#### Page excerpt:
>> start

4

Is there a way to use the values assigned to the previous key in map, for eg:

def x = [
        a: someList.sum(),
        b: anotherList.sum(),
        c: someList.sum() / anotherList.sum()
]

I want the value of 'c' to be a/b, so is there a shortcut so that I don't have to recompute the sums while computing 'c'

  • def a = 1; def x = [a: a, b: a + 1]? – JB Nizet Apr 6 '16 at 20:54
  • that was obvious but not what I was looking for – Anand Sunderraman Apr 6 '16 at 20:54
  • 1
    Can you explain why you want this? I can't think of a reason apart from theoretical. – tim_yates Apr 6 '16 at 20:56
  • I second Tim. def x = [a: 1]; x.b = x.a + 1 can be used. – dmahapatro Apr 6 '16 at 20:59
  • ok I have rephrased the question based on comments – Anand Sunderraman Apr 6 '16 at 21:03
6

In order to use previously-added key/values to compute new key/values, you must be able to control the order in which the keys/values are added. I know that's obvious, but what may not be obvious is that Groovy Map declarations do not take order into account. For example, if you write this...

>> end

#### Instructions for the task:
Reproduce everything in the Groovy map thread above, from "In order to" down to "you write this...".

#### Records:
>> start

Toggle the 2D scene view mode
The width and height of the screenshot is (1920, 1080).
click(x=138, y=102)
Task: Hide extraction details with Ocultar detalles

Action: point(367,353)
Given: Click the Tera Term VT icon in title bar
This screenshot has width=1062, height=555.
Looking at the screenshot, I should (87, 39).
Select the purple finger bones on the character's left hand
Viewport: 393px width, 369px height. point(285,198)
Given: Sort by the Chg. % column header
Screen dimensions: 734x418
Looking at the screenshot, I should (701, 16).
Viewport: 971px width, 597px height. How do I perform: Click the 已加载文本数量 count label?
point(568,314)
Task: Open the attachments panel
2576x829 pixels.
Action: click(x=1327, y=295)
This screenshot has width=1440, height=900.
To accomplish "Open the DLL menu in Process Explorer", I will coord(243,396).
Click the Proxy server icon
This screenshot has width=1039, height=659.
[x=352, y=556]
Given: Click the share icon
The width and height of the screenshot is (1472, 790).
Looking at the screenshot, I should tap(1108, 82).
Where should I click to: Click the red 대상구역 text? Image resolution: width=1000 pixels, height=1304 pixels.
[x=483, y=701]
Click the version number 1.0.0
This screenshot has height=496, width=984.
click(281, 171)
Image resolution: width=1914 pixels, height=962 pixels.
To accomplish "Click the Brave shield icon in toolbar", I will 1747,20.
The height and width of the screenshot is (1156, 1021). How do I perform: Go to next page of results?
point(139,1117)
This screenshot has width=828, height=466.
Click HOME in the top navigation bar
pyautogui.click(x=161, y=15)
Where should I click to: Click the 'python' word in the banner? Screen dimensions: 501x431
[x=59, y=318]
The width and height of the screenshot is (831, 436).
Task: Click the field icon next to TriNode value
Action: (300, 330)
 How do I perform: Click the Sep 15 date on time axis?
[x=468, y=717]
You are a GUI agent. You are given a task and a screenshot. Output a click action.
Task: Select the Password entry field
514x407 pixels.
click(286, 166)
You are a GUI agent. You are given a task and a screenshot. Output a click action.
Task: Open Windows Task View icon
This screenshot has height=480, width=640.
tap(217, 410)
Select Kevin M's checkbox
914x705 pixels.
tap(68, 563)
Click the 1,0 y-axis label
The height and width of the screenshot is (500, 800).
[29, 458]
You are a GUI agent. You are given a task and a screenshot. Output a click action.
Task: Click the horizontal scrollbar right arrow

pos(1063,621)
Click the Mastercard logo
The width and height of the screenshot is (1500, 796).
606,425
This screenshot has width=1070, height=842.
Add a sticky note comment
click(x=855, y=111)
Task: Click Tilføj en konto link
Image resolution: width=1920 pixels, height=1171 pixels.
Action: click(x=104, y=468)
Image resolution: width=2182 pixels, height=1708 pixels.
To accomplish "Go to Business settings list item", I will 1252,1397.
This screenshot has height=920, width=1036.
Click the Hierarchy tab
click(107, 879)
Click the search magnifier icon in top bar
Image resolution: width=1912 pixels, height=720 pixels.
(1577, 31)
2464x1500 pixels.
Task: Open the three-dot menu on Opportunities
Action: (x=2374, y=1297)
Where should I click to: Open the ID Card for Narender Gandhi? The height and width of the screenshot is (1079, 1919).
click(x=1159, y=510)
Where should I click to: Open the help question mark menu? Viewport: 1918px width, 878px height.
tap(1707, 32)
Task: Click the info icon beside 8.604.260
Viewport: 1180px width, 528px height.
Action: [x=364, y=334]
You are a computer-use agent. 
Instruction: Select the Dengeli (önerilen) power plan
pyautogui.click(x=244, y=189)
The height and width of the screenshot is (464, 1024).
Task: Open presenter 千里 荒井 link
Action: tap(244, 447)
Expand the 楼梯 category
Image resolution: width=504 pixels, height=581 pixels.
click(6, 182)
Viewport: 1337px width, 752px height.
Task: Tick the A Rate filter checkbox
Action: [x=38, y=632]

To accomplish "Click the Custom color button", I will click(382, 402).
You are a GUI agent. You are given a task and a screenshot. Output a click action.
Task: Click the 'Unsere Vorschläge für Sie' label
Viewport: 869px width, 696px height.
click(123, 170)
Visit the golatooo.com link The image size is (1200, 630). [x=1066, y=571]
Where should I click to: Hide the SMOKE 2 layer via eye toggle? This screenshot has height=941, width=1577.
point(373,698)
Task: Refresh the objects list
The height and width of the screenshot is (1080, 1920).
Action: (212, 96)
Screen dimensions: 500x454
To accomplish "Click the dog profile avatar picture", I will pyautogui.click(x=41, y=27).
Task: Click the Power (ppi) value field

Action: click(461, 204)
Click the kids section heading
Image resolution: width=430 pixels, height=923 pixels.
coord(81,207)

>> end

#### The completed task:
In order to use previously-added key/values to compute new key/values, you must be able to control the order in which the keys/values are added. I know that's obvious, but what may not be obvious is that Groovy Map declarations do not take order into account. For example, if you write this...